By Robert M. Chasnow

During the 1970s and early 1980s, a few dozen condo hotel resorts were seen on some Hawaiian shores and Colorado ski slopes. Some were even SEC registered and came complete with an accountant’s table of revenue and profit projections, but disappointing investor returns, lawsuits and the Tax Reform Act of 1986 largely snuffed the market.

However, in the past five years, condo hotels have reemerged as a hot spot in the resort and hospitality real estate market with a list of more than 100 U.S. projects – mostly in Florida, Colorado and Hawaii (based on recent compilations from on-line sources). Condo hotels have also emerged in large urban areas such as Miami, Chicago and Las Vegas.
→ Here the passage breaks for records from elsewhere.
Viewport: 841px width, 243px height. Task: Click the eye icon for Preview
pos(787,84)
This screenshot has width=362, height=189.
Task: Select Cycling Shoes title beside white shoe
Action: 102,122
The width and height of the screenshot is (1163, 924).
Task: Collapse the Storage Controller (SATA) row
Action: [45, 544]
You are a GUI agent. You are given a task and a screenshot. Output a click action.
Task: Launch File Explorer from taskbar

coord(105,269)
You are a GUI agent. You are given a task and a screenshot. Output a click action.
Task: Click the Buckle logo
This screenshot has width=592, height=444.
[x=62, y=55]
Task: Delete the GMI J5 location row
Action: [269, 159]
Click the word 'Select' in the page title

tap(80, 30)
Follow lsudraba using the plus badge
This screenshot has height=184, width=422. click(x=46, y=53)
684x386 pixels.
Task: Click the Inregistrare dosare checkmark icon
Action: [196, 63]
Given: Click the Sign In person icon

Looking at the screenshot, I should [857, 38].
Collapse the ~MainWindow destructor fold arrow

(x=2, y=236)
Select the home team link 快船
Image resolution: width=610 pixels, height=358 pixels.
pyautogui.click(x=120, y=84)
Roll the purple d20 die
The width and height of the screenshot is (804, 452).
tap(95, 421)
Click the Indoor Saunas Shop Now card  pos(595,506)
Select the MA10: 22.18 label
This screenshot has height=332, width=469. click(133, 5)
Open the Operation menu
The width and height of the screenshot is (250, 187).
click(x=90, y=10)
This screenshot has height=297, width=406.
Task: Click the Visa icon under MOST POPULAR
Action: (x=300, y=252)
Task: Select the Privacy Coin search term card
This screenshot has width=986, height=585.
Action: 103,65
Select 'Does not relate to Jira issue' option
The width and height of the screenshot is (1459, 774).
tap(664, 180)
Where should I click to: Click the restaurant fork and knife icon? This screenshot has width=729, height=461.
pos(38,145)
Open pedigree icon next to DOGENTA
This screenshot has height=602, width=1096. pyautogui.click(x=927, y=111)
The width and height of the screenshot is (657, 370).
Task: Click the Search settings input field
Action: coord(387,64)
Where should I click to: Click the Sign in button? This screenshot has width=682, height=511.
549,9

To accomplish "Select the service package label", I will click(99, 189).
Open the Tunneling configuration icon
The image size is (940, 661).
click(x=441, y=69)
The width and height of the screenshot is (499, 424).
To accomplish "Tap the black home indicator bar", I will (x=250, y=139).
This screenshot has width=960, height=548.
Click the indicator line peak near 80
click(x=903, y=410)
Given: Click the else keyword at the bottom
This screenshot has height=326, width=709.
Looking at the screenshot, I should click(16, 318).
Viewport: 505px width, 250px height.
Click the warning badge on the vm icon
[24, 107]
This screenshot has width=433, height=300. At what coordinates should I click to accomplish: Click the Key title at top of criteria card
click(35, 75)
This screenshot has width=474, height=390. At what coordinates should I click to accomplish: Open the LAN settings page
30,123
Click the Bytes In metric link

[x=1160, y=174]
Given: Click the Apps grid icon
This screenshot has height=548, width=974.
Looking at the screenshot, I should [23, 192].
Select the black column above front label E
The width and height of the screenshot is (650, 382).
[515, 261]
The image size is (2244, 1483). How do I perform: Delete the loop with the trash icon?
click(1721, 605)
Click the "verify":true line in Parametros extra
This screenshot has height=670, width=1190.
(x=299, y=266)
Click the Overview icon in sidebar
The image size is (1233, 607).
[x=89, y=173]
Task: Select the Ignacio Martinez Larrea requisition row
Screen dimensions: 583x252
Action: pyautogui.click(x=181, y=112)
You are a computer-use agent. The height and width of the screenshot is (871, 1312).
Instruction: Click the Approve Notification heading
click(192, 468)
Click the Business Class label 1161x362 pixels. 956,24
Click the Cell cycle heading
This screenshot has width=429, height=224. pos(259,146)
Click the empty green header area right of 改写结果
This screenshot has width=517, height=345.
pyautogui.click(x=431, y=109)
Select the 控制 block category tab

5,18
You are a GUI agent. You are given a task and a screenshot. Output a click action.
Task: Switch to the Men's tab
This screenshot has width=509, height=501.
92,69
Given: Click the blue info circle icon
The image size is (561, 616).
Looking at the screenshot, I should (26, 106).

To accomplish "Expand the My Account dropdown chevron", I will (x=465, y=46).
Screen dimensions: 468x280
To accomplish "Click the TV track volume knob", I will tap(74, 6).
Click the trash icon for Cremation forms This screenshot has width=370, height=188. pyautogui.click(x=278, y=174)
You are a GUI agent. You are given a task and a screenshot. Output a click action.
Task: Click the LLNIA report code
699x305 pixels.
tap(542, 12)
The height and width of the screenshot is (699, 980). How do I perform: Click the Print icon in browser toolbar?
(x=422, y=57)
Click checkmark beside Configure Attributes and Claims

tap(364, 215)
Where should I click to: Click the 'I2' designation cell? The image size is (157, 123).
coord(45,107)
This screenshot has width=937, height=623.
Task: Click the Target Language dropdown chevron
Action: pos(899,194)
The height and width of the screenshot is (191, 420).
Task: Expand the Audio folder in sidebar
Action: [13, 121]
Two Main Types of Condo Hotels

Developers have created two main types of arrangements that people associate with a condo hotel. The first type (type 1), which will be discussed in more detail in this article, consists of a hotel building with units (keys) which are individually owned but rented out by hotel management in the normal course of regular hotel operations.

With this type of condo hotel, a guest at the hotel would be unable to distinguish their hotel room, or any other aspect of the hotel, from any other hotel property of the same brand. The second type (type 2) is often referred to as “hotel residences,” “condominium hotel residences,” or “mixed use hotel and attached condos.”

Type 2 consists of a hotel with an internal section; for example, certain floors, a separate wing, or attached building, which may or may not be marked, that have been sold as condominium units for first or second home residential purposes but with rental program options. Often these units are constructed in the layout of true apartments with two or more bedrooms and baths, and a full kitchen.

Owners of these condominium units have access to hotel services and amenities; for example room service and a large fitness facility, but often have a degree of separation from the hotel itself. Naturally, projects are designed and executed in a range of gradations combining elements of the two types, but the above-mentioned two types are the main two trends in condo hotels. This article will focus on the type 1 condo hotel.

Legal Steps for Type 1 Condo Hotels

For creating a type 1 condo hotel there are four main legal steps (assuming proper zoning and entitlements):

1. Create a condominium regime. If one assumes (a) the approved use or zoning of an existing building is a hotel use, and (b) no environmental, historic landmark, or political impediments exist, then most likely the key legal step will be to impose a condominium regime on the hotel spaces and rooms.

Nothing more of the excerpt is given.